GIVEN PASSAGE:
-- begin --

As the nation continues to list through the economic doldrums of an all-too-slow recovery, people still need to eat. What they're choosing to eat and which grocery retailers they're turning to is the subject of two annual reports from the Food Marketing Institute.
Among the big trends at grocery retailers that affect sustainability are organic foods and "locally sourced" items; managing building energy use is another hot topic in the industry.
Interest in organics remains strong in general, while a desire for "locally sourced" items is skyrocketing among retail grocery consumers. Retailers are acting on those trends, but are more concerned about energy costs than almost anything else. They continue to use green building techniques to help cut energy expenditures, but they aren't certifying them as such.
Overall, the grocery industry is growing through the difficult economy, but just barely. Weighted sales growth in 2010 stood at 3.4 percent, up from 0.1 percent in 2010 though 46.5 percent of companies reported sales losses and 51.5 percent of food retailers had sales gains that were less than the rate of inflation, according to "The Food Retailing Industry Speaks 2011."
Demand for green products overall is subdued, according to FMI's research. The green moniker is merely a "tie-breaker," at best, for a decision between two comparable products. The green one "must still be functional, affordable and measure up to their conventional counterparts," says FMI. Still, 46 percent of retailers added green products to their assortment of items.
Food retailers see opportunity in organic food. In 2010, the organic industry overall grew by about 8 percent to $28 billion. That drove 66.2 percent of retailers to add natural and organic items to their shelves. Almost 65 percent said sales of those items increased in the prior 12 months, according to the report. Most of that growth was in the West and Northeast, which saw organic sales growth of 80 percent and 72.2 percent, respectively. In the Midwest, 19 percent of retailers reported organic sales declines.

-- end --

(Excerpt from a dataset)
-- begin --

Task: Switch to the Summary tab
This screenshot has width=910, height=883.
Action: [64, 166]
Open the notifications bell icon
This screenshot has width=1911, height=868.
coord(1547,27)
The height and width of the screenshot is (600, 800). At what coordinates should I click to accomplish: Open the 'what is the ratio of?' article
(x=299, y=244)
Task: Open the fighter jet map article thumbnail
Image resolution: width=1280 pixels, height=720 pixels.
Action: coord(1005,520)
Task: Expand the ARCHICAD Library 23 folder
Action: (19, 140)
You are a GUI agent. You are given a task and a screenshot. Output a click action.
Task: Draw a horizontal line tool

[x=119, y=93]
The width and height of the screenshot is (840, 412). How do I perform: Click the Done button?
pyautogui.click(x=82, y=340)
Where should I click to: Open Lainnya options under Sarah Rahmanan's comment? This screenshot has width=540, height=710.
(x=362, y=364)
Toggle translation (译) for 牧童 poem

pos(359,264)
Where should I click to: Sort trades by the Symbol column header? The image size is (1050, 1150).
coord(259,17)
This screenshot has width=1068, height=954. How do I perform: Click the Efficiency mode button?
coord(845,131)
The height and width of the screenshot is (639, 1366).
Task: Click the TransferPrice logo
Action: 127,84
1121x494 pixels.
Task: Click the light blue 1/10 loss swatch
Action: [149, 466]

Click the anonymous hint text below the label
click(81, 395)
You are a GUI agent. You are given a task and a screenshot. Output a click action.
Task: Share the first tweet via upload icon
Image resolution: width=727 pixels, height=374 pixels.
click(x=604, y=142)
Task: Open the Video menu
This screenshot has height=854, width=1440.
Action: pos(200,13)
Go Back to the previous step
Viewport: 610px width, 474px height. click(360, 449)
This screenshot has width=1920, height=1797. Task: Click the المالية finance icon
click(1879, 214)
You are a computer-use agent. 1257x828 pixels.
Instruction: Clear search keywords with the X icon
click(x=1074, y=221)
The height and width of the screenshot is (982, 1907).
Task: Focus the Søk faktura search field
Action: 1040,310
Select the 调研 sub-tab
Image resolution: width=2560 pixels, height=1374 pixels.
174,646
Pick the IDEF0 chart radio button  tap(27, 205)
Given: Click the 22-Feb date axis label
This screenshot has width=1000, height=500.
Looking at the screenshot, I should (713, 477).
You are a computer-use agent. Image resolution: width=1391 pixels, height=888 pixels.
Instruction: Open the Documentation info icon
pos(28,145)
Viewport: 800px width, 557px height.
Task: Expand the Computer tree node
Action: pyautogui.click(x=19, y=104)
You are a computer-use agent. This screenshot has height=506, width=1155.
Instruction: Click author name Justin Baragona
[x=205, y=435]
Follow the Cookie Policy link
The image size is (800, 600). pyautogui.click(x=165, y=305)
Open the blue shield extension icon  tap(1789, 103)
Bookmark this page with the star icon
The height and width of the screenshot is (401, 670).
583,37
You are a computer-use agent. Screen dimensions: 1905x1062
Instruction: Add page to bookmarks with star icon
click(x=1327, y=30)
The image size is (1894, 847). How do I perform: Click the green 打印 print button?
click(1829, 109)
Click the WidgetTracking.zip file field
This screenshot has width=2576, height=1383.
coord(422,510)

-- end --

PROBLEMS TO WORK ON:
**A)** In the article on grocery retail trends, how much did the organic industry grow in 2010?
**B)** Extend the article on grocery retail trends, picking up after its final sentence.

RESPONSES IN ORDER:
**A)** About 8 percent, reaching $28 billion.

**B)**
Locally sourced food, on the other hand, is popular with consumers across the board. More than 90 percent of consumers buy local food at least "occasionally," 9 percent do so "whenever possible" and 9 percent "never" do, according to FMI's consumer-focused report, "U.S. Grocery Shopper Trends 2011."
Retailers are catching on to the local trend. Slightly more than 67 percent of retailers increased the number of locally sourced items they carry. But the definition of local food is still muddy.
Buying from farmers and producers in the same state is good enough for 44 percent of consumers and that's how 50 percent of retailers define the term. Using a mileage radius gives it enough meaning for 41 percent of consumers and 42 percent of retailers.
Only 13 percent of consumers think it's all right to call items "locally sourced" by labeling as coming from a "family" farm. Almost 22 percent of retailers use this identifier, which could signify a lack of understanding about the need for transparency on the part of retailers. As FMI puts it, "Any disconnect between consumer and retailer perceptions about what is considered locally grown should be avoided by means of proper labeling and shopper education."
Energy costs for retail operations rated in the top five of retailers' concerns this year, which could be driving the continued interest in using green building practices for new stores and remodels.
Interestingly however, that doesn't mean companies are seeking LEED certification. Just under 10 percent of retailers, "plan on building a LEED-certified store" while 54 percent are "pursuing green building initiatives without seeking LEED certification," reports FMI.
Almost half of those respondents said certification costs drove the decision not to seek certification while 45 percent, "don't seen the benefits of LEED certification" and 36 percent don't want to take the time.
The reports are being released in the runup to the FMI's Sustainability Summit 2011, taking place next week in Arizona.
Photo CC-licensed by Muffet.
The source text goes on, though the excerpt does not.